The archive could include, say, the UN declaration of human rights, or Magna Carta, or the first chapter of the Art of War in multiple languages, with careful mapping of the words. Since we’re not too worried about the size of the archive anymore, it shouldn’t be such a big deal to overlap several texts digitally.
I’m also going to vote for having some key messages re-encoded in modern languages every century or so, though I’d be surprised if this happened more than 10 times (and even that would be a stretch for modern civilisation) – hopefully Pat can set up some sort of endownment. If it worked, it would increase the chances that Joe-Ug’s clever friends will be able to find a starting point.
UNIX, naturally
Now to the structure of the archive itself: specifically, the layout of the files, directories and other formats. I think it’s safe to say that thousands of years from now people may need a description of the UNIX file system structure conventions, tar, and image and audio formats. Since one can, in theory, describe images and sounds mathematically without reference to a language, image and audio formats can be specialised aspects of the more generic bitstream process.
Wrapping up
I hope Patricia would be satisfied with our plan, which can be described in three parts: DNA to bitstream, language bootstrap and final archive.

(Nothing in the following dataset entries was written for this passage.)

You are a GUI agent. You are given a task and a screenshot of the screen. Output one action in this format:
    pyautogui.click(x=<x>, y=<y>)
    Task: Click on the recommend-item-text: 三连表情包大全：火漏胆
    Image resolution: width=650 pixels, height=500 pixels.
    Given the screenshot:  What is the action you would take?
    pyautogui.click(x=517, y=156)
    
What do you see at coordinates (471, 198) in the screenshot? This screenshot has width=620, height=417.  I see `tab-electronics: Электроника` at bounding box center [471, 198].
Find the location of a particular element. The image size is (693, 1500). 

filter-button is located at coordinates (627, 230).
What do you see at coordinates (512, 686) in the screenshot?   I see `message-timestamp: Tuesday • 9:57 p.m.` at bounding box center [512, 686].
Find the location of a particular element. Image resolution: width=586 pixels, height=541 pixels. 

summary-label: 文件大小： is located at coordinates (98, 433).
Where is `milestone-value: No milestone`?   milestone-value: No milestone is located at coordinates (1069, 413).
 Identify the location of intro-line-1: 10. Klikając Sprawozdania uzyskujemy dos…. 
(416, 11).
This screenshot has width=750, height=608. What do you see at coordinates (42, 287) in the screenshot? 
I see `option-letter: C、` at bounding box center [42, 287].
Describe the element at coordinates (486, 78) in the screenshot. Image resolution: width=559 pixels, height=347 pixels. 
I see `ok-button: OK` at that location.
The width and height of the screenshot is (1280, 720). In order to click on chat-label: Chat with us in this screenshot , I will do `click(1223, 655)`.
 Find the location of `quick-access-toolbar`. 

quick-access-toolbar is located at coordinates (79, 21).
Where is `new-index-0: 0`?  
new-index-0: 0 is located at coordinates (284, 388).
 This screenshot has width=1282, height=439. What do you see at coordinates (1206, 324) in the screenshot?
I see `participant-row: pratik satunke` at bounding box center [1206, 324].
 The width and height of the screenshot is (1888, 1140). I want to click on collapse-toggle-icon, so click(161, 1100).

I visualise this rather like the tombs of ancient Egypt, with strong symbolism that you need to resolve before moving from one room to the next. I imagine Joe-Ug, 45 000 years from now, stepping through these dusty rooms and being confronted with all this ancient symbolism on some painstakingly engraved metal. I see him bringing in his clever friend, who invites his clever friends, and then a decade or so of multinational (assuming they have nations) efforts to decode the panels. Then, the big breakthrough that takes them into the second room and, finally, the delight and scholarship of future generations reading texts – some funny, some sad, some ingenious – from the distant past.
Who knows? Maybe this blog post will make it into the archive (I’d better keep Pat happy) and it will make a future scholar smile.
A good example could be to store in DNA the brief mathematical text at the beginning of Donald Knuth's novel "Surreal Numbers" (http://www.amazon.com/dp/0201038129).
I see, this is just a practice of imagination. Having kids is more practical.
Interesting post. I’ve heard of data stored on glass or on pottery, but it’s quite an interesting thought that data could be stored on “a speck of dust.” It’s really mind boggling stuff but is it even plausible to extract such huge amount of data from DNA, let alone store it for long periods? My, the possibilities that one could do with that. Really made my imagination and fascination run.
Ruby Badcoe
I was under the impression from this write-up in Nature, that DNA doesn't last all that long:
http://www.nature.com/news/dna-has-a-521-year-half-life-1.11555
Is that not the case?
So DNA can essentially be used as the perfect medium for data storage. Interesting. Just a thought though… is it possible that there might already be retrievable data already stored in human DNA? Something that could be audio text or even video already there?
So DNA can essentially be used as the perfect medium for data storage. Interesting. Just a thought though… is it possible that there might already be retrievable data already stored in human DNA? Something that could be audio text or even video already there?